Contributed by Peter N. M. Hansteen on from the feed me NUL, you go POOF dept.
The commit message reads,
List: openbsd-cvs Subject: CVS: cvs.openbsd.org: src From: Theo de Raadt <deraadt () cvs ! openbsd ! org> Date: 2024-09-23 21:18:33 CVSROOT: /cvs Module name: src Changes by: deraadt@cvs.openbsd.org 2024/09/23 15:18:33 Modified files: bin/ksh : shf.c Log message: If during parsing lines in the script, ksh finds a NUL byte on the line, it should abort ("syntax error: NUL byte unexpected"). There appears to be one piece of software which is misinterpreting guidance of this, and trying to depend upon embedded NUL. During research, every shell we tested has one or more cases where a NUL byte in the input or inside variable contents will create divergent behaviour from other shells. (ie. gets converted to a space, is silently skipped, or aborts script parsing or later execution). All the shells are written in C, and majority of them use C strings for everything, which means they cannot embed a NUL, so this is not surprising. It is quite unbelievable there are people trying to rewrite history on a lark, and expecting the world to follow alone.

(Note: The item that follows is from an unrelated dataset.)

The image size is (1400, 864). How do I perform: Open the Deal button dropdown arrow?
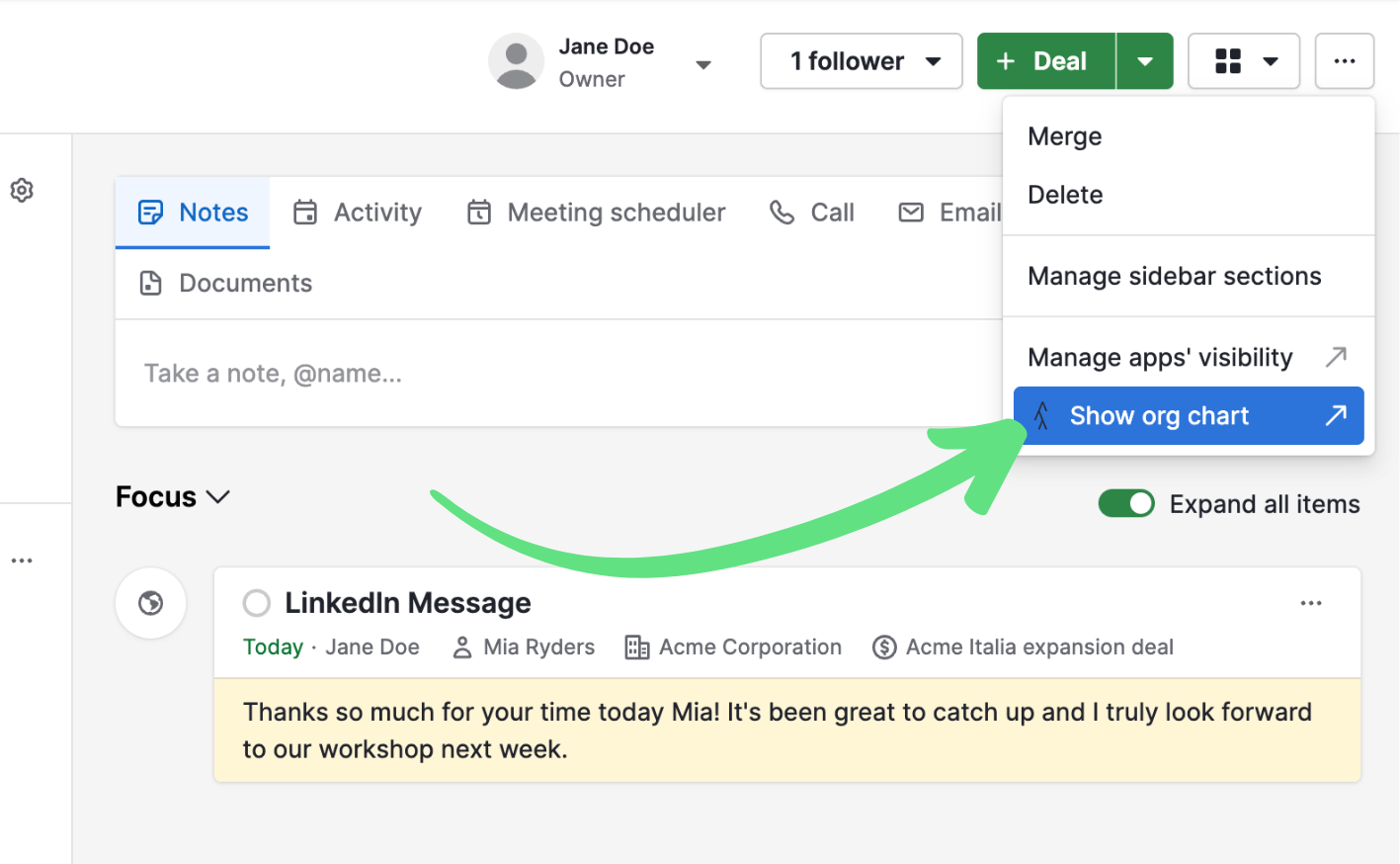[1145, 61]
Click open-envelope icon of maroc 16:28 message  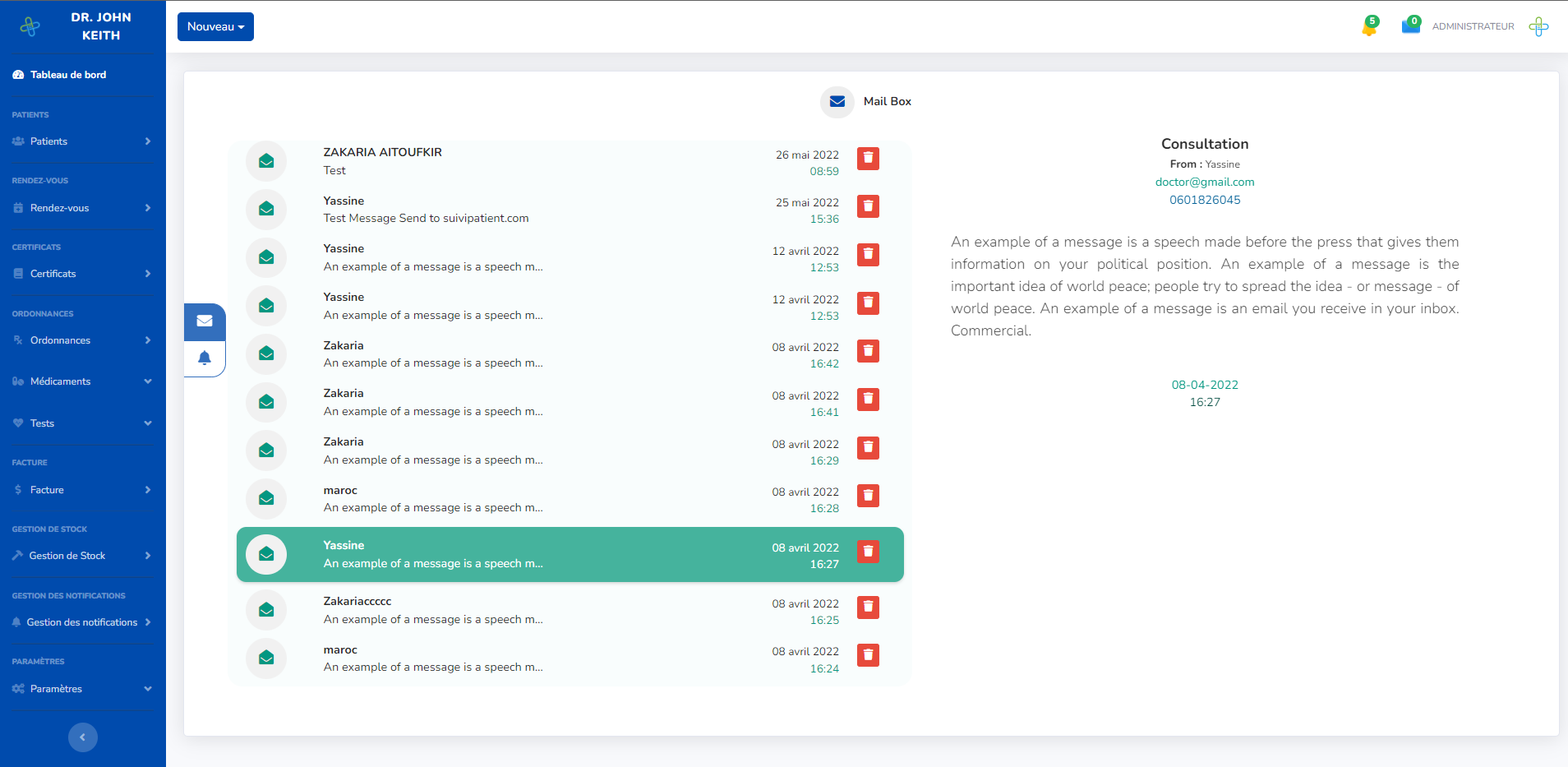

If there is ONE THING the Unix world needs, it is for bash/ksh/sh to stop diverging further by permitting STUPID INPUT that cannot plausibly work in all other shells. We are in a post-Postel world. It remains possible to put arbitrary bytes *AFTER* the parts of the shell script that get parsed & executed (like some Solaris patch files do). But you can't put arbirary bytes in the middle, ahead of shell script parsed lines, because shells can't jump to arbitrary offsets inside the input file, they go THROUGH all the 'valid shell script text lines' to get there. This was in snapshots for more than 2 months, and only spotted one other program depending on the behaviour (and that test program did not observe that it was therefore depending in incorrect behaviour!!) ok ingo. Softer ok's from various others.
So here it is again, an example of OpenBSD making software behavior saner for all of us.
Please note that to enjoy this change, you need to be running OpenBSD-current
, since change occurred after OpenBSD 7.6 was tagged.